▶ **Exercise goal**: Set down, word for word, the part of the APLR debugging suggestions below, starting with "1) I would probably" and going on through "on new systems.".

▶ **Text excerpt**:
In terms of suggestions:

1) I would probably first try installing APLR on a clean new machine that isn't your development system. Perhaps use a VM on your existing system if you don't have a second computer. During development you may have introduced some kind of system specific requirement that isn't on new systems.

2) If you can't replicate on a local system where debugging would be easier, you can use azure pipelines to try different things. This will be slower of course since you have to wait a few minutes per attempt. If you modify the following lines you can run your own script commands to do things like clone APLR from a github testing branch that you control and then build APLR in the Azure runners, and then install using "pip install .". I'll later squash your changes, so feel free to make the commits messy in your PR until you're done: https://github.com/mathias-von-ottenbreit/interpret/blob/develop/azure-pipelines.yml#L184-L193

3) Add logging to your public APLR package and publish an APLR release with logging available. Then you can isolate where the crash is happening. We had similar issues early on in interpret, so I added combined python/native logging system. Here's our logging code. You could copy this into your repo if you like, or use something else: https://github.com/interpretml/interpret/blob/develop/shared/libebm/unzoned/logging.cpp https://github.com/interpretml/interpret/blob/develop/shared/libebm/unzoned/logging.h https://github.com/interpretml/interpret/blob/73634c8c1e11c6c91486e228c3d0b01803a41b00/python/interpret-core/interpret/utils/_native.py#L75 https://github.com/interpretml/interpret/blob/develop/python/interpret-core/interpret/utils/_native.py#L167-L211 https://github.com/interpretml/interpret/blob/develop/python/interpret-core/interpret/utils/_native.py#L962-L972

The last option is obviously quite a bit more work, but a good logging system is essential IMHO for debugging segfaults in github OSS projects were you're lucky if a user will reply 2-3 times to help you diagnose a crash.

[paulbkoch]

Closing this issue since the APLR PR has been merged.

▶ **Data records**:
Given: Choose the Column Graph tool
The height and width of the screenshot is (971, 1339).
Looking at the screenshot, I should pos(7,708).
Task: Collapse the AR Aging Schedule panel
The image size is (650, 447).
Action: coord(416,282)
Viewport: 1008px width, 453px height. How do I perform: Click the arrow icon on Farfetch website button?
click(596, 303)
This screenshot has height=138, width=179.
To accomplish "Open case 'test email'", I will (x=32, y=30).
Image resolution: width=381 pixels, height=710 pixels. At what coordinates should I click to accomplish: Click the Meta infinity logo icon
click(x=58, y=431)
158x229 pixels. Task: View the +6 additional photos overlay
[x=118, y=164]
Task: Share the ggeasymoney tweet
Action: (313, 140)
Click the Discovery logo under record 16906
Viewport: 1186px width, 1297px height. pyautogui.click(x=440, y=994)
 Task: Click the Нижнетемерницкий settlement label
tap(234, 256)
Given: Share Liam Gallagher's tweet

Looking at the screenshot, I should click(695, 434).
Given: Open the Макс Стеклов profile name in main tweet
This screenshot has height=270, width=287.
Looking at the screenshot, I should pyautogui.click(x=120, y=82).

▶ **Response below**:
1) I would probably first try installing APLR on a clean new machine that isn't your development system. Perhaps use a VM on your existing system if you don't have a second computer. During development you may have introduced some kind of system specific requirement that isn't on new systems.